A close-up photo of a camera lens.

Image: Shutterstock

“Public, Private, Secret” is the first exhibition at the newly re-opened International Center of Photography, which has finally found a new home on the Bowery after losing its place in Midtown. The new exhibition, a massive aggregate of every kind of photography from selfies to food Instagrams to war photos, is about photography’s role today, when social media lets us record and share every thought and moment with both images and text.

The galleries feature strata of historical and contemporary works of art by photographers like Andy Warhol and Nan Goldin interleaved with streams of real-time photo and video uploads from social media and news sources. There’s some curating, but the curators, Mark Ghuneim and students from ICP’s New Media Narratives program, use a light hand in controlling what shows up. The whole, which includes hundreds more images on the exhibit’s dedicated webpage, is meant to point a questioning finger at our image-focused world.

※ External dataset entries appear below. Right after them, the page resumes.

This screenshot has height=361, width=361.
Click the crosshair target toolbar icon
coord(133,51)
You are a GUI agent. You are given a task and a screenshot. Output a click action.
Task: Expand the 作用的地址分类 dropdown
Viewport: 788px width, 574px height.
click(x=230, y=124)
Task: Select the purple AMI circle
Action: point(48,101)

What does it mean that our history will be recorded in daily, living detail? Is there any truth to the ideas that we forget to live when we spend so much effort recording? Does the sheer wealth of imagery dilute the importance of iconic photos, past, present, and future?

ICP’s current Curator-in-Residence, Charlotte Cotton says that the “non-hierarchical organization allows for dialogue between and about the diversity of photographic and visual culture.” Meaning, in essence, that with nothing sorted by ‘importance’ and too much on the walls to truly take in, the viewer has to curate for themselves what is deserving of focus.

This approach has drawn a great deal of criticism from reviewers, as has the ICP’s new venue and their decision to leave their historical collection entirely in storage, not even on site.

“The reopened ICP’s disagreeable first show junks art history and simply aggregates images,” says one reviewer. But another calls the exhibition “stimulating and unsettling,” both of which are complimentary terms in the art world.

All are invited to see the exhibit themselves and form their own opinions. It will occupy ICP’s main gallery at 250 Bowery, Manhattan, through January.